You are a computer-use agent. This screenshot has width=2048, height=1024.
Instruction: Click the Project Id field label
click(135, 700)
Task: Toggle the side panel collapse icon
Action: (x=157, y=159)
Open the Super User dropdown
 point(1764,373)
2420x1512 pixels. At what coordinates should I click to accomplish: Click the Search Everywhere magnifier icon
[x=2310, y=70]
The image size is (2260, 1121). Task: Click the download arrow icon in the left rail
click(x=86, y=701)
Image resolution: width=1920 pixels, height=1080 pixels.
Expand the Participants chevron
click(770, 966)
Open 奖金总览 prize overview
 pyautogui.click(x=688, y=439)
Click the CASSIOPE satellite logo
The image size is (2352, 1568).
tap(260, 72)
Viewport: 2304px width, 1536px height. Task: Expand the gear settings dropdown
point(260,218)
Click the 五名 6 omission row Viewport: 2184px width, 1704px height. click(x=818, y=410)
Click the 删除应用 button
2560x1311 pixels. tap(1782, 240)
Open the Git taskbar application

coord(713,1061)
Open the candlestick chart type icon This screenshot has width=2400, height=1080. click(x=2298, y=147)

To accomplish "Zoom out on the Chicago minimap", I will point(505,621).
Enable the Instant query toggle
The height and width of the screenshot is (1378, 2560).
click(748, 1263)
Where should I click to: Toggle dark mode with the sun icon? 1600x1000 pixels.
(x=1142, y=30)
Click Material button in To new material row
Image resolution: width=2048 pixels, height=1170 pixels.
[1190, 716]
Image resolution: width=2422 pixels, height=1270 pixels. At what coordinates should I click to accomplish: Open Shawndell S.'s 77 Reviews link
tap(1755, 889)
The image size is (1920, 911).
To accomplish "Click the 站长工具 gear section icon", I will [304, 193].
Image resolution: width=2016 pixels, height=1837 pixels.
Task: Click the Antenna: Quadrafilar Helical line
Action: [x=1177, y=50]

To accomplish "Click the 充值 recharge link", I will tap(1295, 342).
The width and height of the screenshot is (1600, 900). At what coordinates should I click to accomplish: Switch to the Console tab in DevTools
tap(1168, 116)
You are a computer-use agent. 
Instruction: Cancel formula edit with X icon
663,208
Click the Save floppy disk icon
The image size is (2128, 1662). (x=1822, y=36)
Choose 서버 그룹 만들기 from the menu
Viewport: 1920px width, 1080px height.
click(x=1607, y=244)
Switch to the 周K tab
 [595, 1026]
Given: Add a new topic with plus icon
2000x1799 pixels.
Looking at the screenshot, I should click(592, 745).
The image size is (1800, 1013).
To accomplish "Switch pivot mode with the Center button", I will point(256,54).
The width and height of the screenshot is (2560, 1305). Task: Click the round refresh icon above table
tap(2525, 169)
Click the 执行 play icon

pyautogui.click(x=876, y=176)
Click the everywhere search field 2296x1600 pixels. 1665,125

#####

#### Problem to work on:
Without altering a single word, transcribe the entries above.

#### Written answer:
You are a computer-use agent. This screenshot has width=2048, height=1024.
Instruction: Click the Project Id field label
click(135, 700)
Task: Toggle the side panel collapse icon
Action: (x=157, y=159)
Open the Super User dropdown
 point(1764,373)
2420x1512 pixels. At what coordinates should I click to accomplish: Click the Search Everywhere magnifier icon
[x=2310, y=70]
The image size is (2260, 1121). Task: Click the download arrow icon in the left rail
click(x=86, y=701)
Image resolution: width=1920 pixels, height=1080 pixels.
Expand the Participants chevron
click(770, 966)
Open 奖金总览 prize overview
 pyautogui.click(x=688, y=439)
Click the CASSIOPE satellite logo
The image size is (2352, 1568).
tap(260, 72)
Viewport: 2304px width, 1536px height. Task: Expand the gear settings dropdown
point(260,218)
Click the 五名 6 omission row Viewport: 2184px width, 1704px height. click(x=818, y=410)
Click the 删除应用 button
2560x1311 pixels. tap(1782, 240)
Open the Git taskbar application

coord(713,1061)
Open the candlestick chart type icon This screenshot has width=2400, height=1080. click(x=2298, y=147)

To accomplish "Zoom out on the Chicago minimap", I will point(505,621).
Enable the Instant query toggle
The height and width of the screenshot is (1378, 2560).
click(748, 1263)
Where should I click to: Toggle dark mode with the sun icon? 1600x1000 pixels.
(x=1142, y=30)
Click Material button in To new material row
Image resolution: width=2048 pixels, height=1170 pixels.
[1190, 716]
Image resolution: width=2422 pixels, height=1270 pixels. At what coordinates should I click to accomplish: Open Shawndell S.'s 77 Reviews link
tap(1755, 889)
The image size is (1920, 911).
To accomplish "Click the 站长工具 gear section icon", I will [304, 193].
Image resolution: width=2016 pixels, height=1837 pixels.
Task: Click the Antenna: Quadrafilar Helical line
Action: [x=1177, y=50]

To accomplish "Click the 充值 recharge link", I will tap(1295, 342).
The width and height of the screenshot is (1600, 900). At what coordinates should I click to accomplish: Switch to the Console tab in DevTools
tap(1168, 116)
You are a computer-use agent. 
Instruction: Cancel formula edit with X icon
663,208
Click the Save floppy disk icon
The image size is (2128, 1662). (x=1822, y=36)
Choose 서버 그룹 만들기 from the menu
Viewport: 1920px width, 1080px height.
click(x=1607, y=244)
Switch to the 周K tab
 [595, 1026]
Given: Add a new topic with plus icon
2000x1799 pixels.
Looking at the screenshot, I should click(592, 745).
The image size is (1800, 1013).
To accomplish "Switch pivot mode with the Center button", I will point(256,54).
The width and height of the screenshot is (2560, 1305). Task: Click the round refresh icon above table
tap(2525, 169)
Click the 执行 play icon

pyautogui.click(x=876, y=176)
Click the everywhere search field 2296x1600 pixels. 1665,125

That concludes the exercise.